Top 10 Budgeting Tips This Easter

Are you ready to hop into Easter? It’s just around the corner, which means holidays, events, family gatherings and more are all upon us. For a time of year that’s so full of fun and celebration, it’s so easy to blow your budget and overspend.

While it might seem a good idea at the time, it eventually will catch up with you as you work to pay it off. So, let’s avoid going into debt with these top 10 budgeting tips this Easter.

Top 10 Budgeting Tips This Easter

Easter is almost here, which means now is the perfect time to tighten those purse strings and start saving. Here are our top 10 budgeting tips this Easter:

1. Shop the year before

This one takes a bit of planning, and won’t help you for this year! But, once Easter is over, stock up on decorations and outfits for the following year. They will be heavily reduced so you can grab yourself a bargain.

2. Take advantage of free and low cost community and local activities

Easter is the time of lots of school holiday events, and these can certainly add up. Look around for things you can do for free and opt for that instead. Like heading out to the beach for the day or going on a bushwalk.

Check your local council for Easter holiday activities within your community.
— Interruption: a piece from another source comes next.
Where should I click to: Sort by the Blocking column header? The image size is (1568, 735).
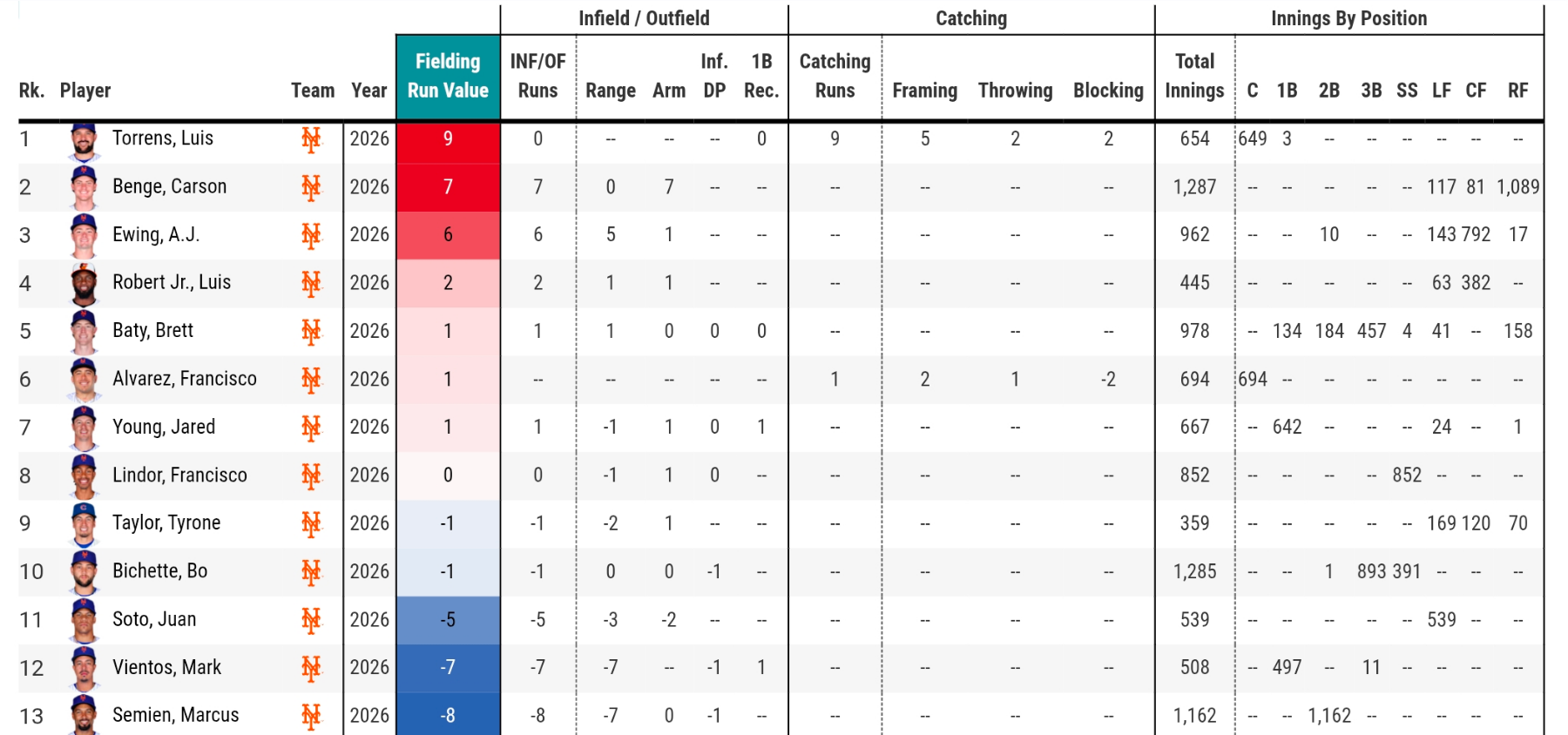coord(1108,91)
The Budget Mom also has these ideas…

3. Look for Easter savings

Whether it’s food or decorations, specials are the key. Plan your Easter menu the week before and browse online before you shop so you can plan your purchases without impulse buying (it’s tempting when it is all so cute). Op shops may also have some great bargains – they will have their Easter decorations out.

Kmart and Target are also great places to find low cost toys that the kids will love. If you want to take their minds off chocolate for a minute, there are loads of Easter activity toys and plush bunnies for them to treasure.

4. Cull the excess without the fun

Kids don’t need loads of gifts at Easter – that’s what Christmas is for. Get back to basics with smaller, budget-friendly gifts from the Easter Bunny. Sometimes a book and a toy can replace some of the sugar. Children can build wonderful memories that remain long after you’ve found that last little egg in the sofa cushions.

5. Have everyone bring a dish

If you happen to be hosting this year, make your job easier by asking family and friend to bring a dish. This not only saves you plenty of time in the kitchen but also offers financial relief in the process.

6. Buy low-cost Easter accessories

While it can be fun to dress up for Easter, but you don’t need a whole new outfit for the occasion. Find something in your cupboard in Easter colours and spruce it up with a pair of bunny ears for added fun!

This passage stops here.